• **Directive**
Write out each line of the material below word for word, omitting the pictures.

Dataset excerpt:
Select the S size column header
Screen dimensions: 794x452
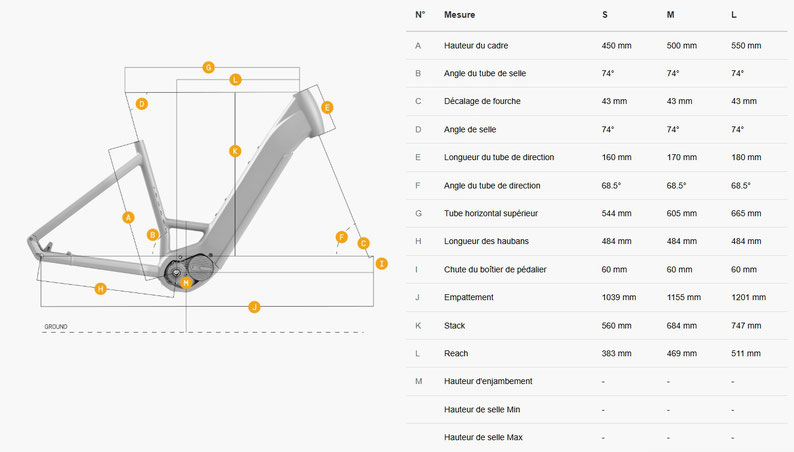click(x=605, y=15)
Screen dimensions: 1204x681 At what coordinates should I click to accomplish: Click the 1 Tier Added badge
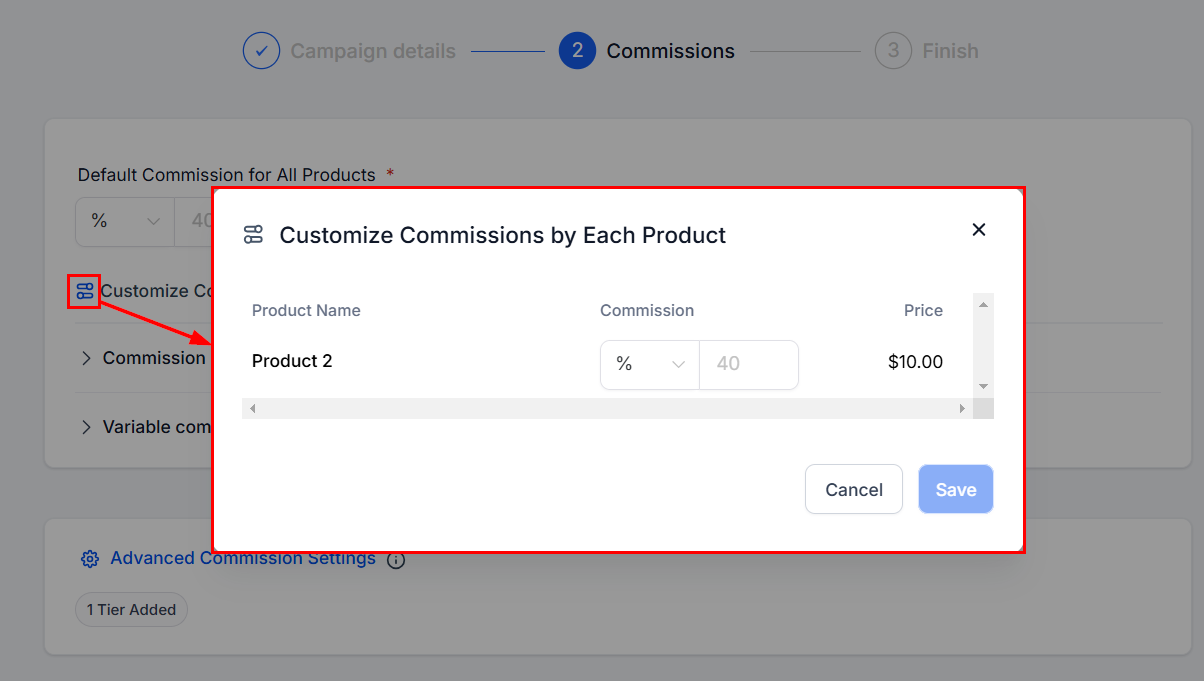[131, 610]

• **Answer below**
Select the S size column header
Screen dimensions: 794x452
click(x=605, y=15)
Screen dimensions: 1204x681 At what coordinates should I click to accomplish: Click the 1 Tier Added badge
[131, 610]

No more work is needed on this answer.